Diabetic coma is treated with insulin, intravenous fluids and electrolytes, such as potassium, according to WebMD. Diabetic comas requires hospitalization and may lead to death without treatment.
Triggers for diabetic coma include infection, heart attack, kidney failure, certain medications such as steroids or diuretics, illness, bleeding ulcer and blood clot, explains WebMD. Symptoms include high fever, weakness, drowsiness, altered mental state, headache, restlessness, inability to speak, visual problems, hallucinations and paralysis.

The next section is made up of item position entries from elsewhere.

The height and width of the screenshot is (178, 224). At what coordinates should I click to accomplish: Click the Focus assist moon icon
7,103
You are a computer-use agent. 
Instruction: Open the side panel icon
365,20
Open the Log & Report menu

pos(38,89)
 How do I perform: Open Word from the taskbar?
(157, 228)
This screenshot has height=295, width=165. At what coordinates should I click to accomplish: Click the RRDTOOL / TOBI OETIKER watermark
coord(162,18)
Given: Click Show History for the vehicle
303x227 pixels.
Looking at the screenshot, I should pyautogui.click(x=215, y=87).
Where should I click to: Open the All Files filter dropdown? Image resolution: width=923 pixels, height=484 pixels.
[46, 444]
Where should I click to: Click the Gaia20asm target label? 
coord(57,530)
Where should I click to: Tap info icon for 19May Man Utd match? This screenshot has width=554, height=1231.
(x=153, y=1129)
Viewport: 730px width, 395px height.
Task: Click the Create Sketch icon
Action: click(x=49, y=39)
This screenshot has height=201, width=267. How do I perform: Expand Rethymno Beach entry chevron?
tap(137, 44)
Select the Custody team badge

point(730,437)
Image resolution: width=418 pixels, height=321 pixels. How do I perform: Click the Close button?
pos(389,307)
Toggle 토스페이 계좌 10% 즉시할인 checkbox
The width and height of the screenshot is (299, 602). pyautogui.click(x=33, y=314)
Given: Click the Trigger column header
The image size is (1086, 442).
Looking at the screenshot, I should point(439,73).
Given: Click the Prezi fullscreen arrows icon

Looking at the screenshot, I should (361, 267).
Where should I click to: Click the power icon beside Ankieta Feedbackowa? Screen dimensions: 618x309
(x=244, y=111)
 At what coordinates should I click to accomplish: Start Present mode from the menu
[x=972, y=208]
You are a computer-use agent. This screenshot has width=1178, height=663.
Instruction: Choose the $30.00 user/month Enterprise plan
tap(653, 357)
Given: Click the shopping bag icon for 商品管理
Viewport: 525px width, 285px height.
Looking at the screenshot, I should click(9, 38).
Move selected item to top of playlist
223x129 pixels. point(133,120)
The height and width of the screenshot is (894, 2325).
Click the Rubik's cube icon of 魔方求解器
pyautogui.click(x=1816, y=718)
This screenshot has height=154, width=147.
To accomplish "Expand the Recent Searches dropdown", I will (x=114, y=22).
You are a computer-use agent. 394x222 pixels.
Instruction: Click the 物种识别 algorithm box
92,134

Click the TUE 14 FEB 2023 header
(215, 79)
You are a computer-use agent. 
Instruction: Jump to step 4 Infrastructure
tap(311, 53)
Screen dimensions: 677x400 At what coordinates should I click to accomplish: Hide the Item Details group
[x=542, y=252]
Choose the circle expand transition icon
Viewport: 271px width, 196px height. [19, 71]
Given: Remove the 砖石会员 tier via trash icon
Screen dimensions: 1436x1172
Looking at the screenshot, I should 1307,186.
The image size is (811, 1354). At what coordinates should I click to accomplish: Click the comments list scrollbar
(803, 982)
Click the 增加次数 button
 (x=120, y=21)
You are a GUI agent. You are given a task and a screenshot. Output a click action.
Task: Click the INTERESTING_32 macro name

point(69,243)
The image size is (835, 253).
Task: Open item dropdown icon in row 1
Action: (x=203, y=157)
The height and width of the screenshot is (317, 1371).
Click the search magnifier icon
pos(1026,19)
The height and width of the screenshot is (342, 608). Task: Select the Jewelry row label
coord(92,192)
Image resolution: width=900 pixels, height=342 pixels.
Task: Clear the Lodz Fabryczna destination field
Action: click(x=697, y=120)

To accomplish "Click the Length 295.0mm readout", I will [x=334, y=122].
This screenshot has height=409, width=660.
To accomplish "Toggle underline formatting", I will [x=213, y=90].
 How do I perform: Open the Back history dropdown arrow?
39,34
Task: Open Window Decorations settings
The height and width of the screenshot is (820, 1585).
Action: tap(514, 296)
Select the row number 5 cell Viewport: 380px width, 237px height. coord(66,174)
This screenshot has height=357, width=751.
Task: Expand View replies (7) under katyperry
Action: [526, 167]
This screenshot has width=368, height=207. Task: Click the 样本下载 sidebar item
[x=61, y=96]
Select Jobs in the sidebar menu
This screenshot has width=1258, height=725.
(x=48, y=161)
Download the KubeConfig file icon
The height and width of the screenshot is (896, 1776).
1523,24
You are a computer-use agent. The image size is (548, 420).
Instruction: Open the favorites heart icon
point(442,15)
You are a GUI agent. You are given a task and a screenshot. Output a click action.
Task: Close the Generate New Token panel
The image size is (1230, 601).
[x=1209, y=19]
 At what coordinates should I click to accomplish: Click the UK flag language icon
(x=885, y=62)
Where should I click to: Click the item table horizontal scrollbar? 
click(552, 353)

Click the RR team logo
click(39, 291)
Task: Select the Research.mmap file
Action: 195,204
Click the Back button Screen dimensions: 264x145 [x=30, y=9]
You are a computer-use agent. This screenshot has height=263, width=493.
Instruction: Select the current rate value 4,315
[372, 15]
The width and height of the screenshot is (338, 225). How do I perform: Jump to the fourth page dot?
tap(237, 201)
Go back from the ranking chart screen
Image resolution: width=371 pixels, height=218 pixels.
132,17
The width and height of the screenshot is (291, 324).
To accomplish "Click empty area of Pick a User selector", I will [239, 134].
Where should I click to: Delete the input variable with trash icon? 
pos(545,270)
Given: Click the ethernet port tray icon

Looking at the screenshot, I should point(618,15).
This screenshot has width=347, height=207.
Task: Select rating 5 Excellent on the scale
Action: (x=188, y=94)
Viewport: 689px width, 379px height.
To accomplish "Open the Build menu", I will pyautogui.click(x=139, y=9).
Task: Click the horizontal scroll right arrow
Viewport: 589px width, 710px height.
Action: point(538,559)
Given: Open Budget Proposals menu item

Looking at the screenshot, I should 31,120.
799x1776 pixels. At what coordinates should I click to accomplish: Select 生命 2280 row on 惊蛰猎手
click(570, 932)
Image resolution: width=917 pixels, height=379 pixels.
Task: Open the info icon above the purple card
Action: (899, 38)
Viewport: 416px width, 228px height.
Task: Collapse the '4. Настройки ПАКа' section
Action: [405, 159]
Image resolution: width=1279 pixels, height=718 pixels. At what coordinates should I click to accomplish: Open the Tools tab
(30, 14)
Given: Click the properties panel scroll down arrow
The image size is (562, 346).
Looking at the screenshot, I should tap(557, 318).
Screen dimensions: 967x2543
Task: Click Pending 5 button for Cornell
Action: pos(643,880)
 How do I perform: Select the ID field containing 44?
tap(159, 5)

Diabetic coma typically occurs when blood sugar reaches 600 milligrams per deciliter or more, notes WebMD. At-risk individuals typically experience excess thirst and urination for weeks prior to reaching this critical state. These symptoms in addition to extreme blood sugar levels lead to dehydration throughout the body, which may result in shock, coma and death. Death rates can be as high as 40 percent. High-risk individuals include those who are chronically ill or disabled.
A diabetic can work to prevent diabetic coma by getting his blood sugar checked regularly. It is critical for a diabetic to know his target blood sugar ranges and take appropriate action if the readings are out of range. WebMD advises the development of a sick day plan that specifies how often the diabetic checks his blood sugar when sick.